There is some interesting artwork from native Quebec artists inside the chapel, including 'Typhus' by Théophile Hamel - a poignant picture of nuns treating the sick - and, on the back wall, portraits of Marguerite Bourgeoys and Paul de Chomedey de Maisonneuve by Ozias Leduc. The ceiling of the chapel is decorated with beautiful frescoes that depict the life of Mary.
In the chapel dedicated to Marguerite Bourgeoys is a small oak statue of a Madonna and Child, which was given to Marguerite in 1672. The statue, which survived several fires, is said to have miraculous powers and was the object of veneration.
In the crypt of the chapel you can still see the foundations of the original building and there are even traces uncovered of a wooden palisade and a settlement of an indigenous tribe.
A small museum in the chapel and adjoining schoolhouse is dedicated to the life of Marguerite Bourgeoys. This pious woman opened the first school in the city and also helped and housed the young girls who were sent from France to marry settlers. In the museum the important events in her long and extraordinary life are visualized with the help of miniature figures.
The museum also gives you the opportunity to visit the tower of the chapel, which offers panoramic views of Montreal's Old Port.
In 1655, Marguerite Bourgeoys, in return for her unpaid work, requested the construction of a new chapel dedicated the Virgin Mary, after whom the settlement, Ville Marie, was named. When the chapel was finally completed thirteen years later, it was the very first stone church in the region.
In 1754 the chapel burned to the ground but already in 1771 a new church - the one we see today - was built over the ruins. Over the years the building was altered many times. In 1885 the steeple was built and an ornamental tower with an 'aerial chapel' and views over the St. Lawrence River was completed in 1893.
The chapel's current appearance is the result of a final alteration in 1953, when both the steeple and tower were lowered.
By the mid-nineteenth century, the need for a central market was realized and construction of the Bonsecours Market began in 1844 with a design by architect William Footner. This public market officially opened in 1847 though interior work continued until 1852.
Bonsecours Market was home to Montréal's City Hall from its opening until 1878. Also during that time, architect George Browne added a Victorian concert hall in the East Wing of the market as well as an adjoining banquet hall, making it suitable for large parties and musical events.
The major purpose for Marché Bonsecours, of course, was as a market where Montréal citizens could come to buy produce from local farms.
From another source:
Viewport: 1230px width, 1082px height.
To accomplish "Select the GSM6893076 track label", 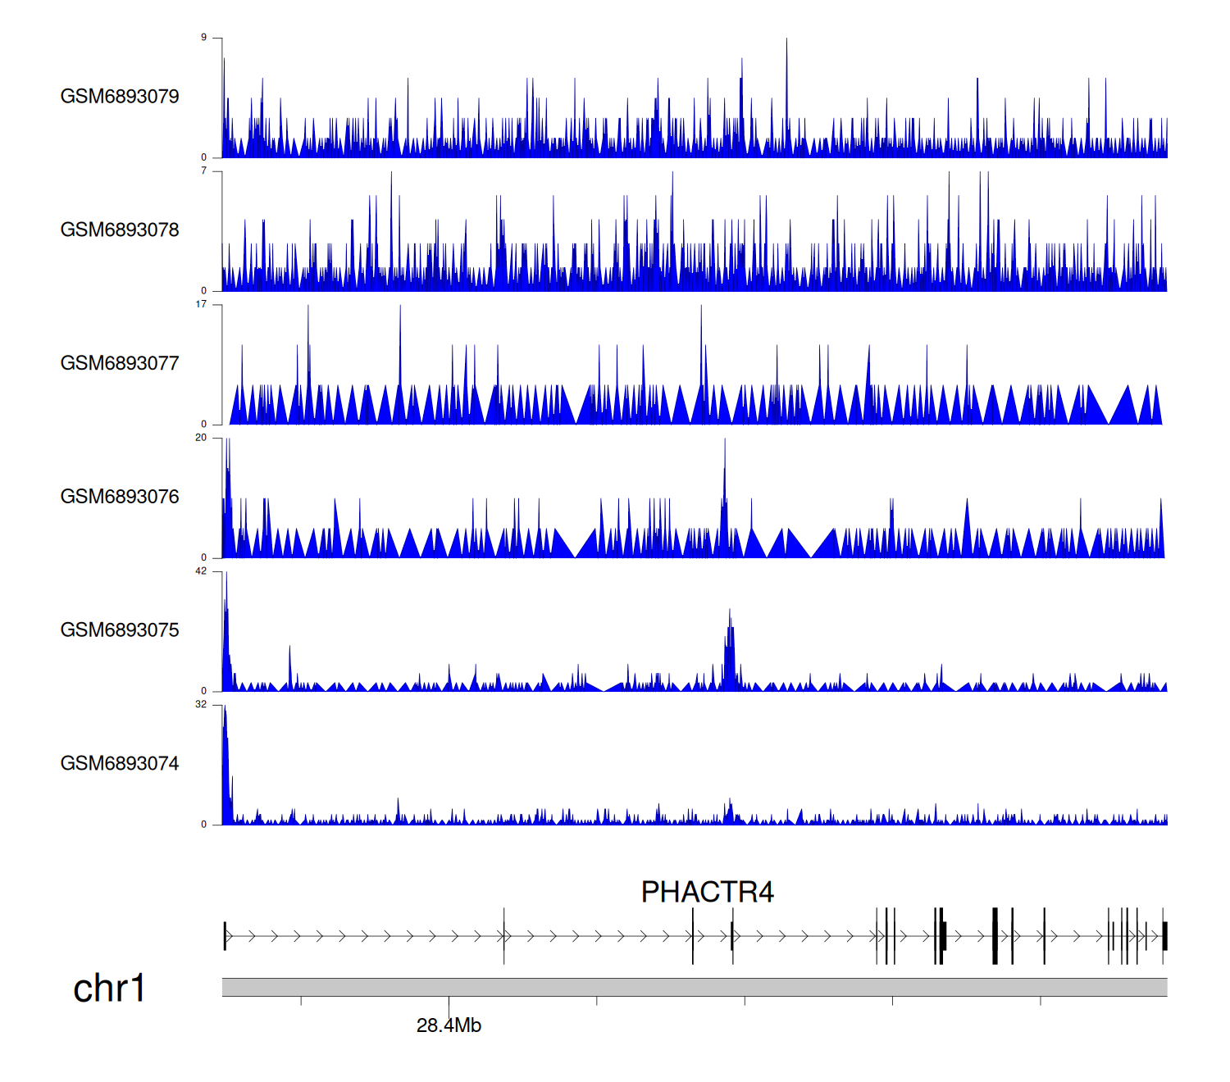I will click(x=120, y=497).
The market continued to serve in that capacity until it closed in 1963.
Marché Bonsecours is built in the neo-Classical style with a long facade and a colonnaded portico. These Doric columns were cast in iron and made in England. The silvery dome of the Bonsecours Market is its crowning glory and can be seen not only by most Montrealers from anywhere in the city but also served as a landmark for sailors on the St. Lawrence River.
Because much of the market was abandoned for a few decades previous to its closing in 1963, extensive renovations were made the following year and the market became the home to city government offices in 1964. In 1992, it became the information and exhibition center for the celebration of the city's 350th birthday and has remained an exhibition hall since that time.
Visitors to Marché Bonsecours, which is the headquarters of the Craft Council of Québec and the Institute of Design Montréal, can browse through more than a dozen boutiques and enjoy lunch or dinner at a selection of restaurants, including the unique theme restaurant, Cabaret du Roy, where guests can eat in an eighteenth-century atmosphere.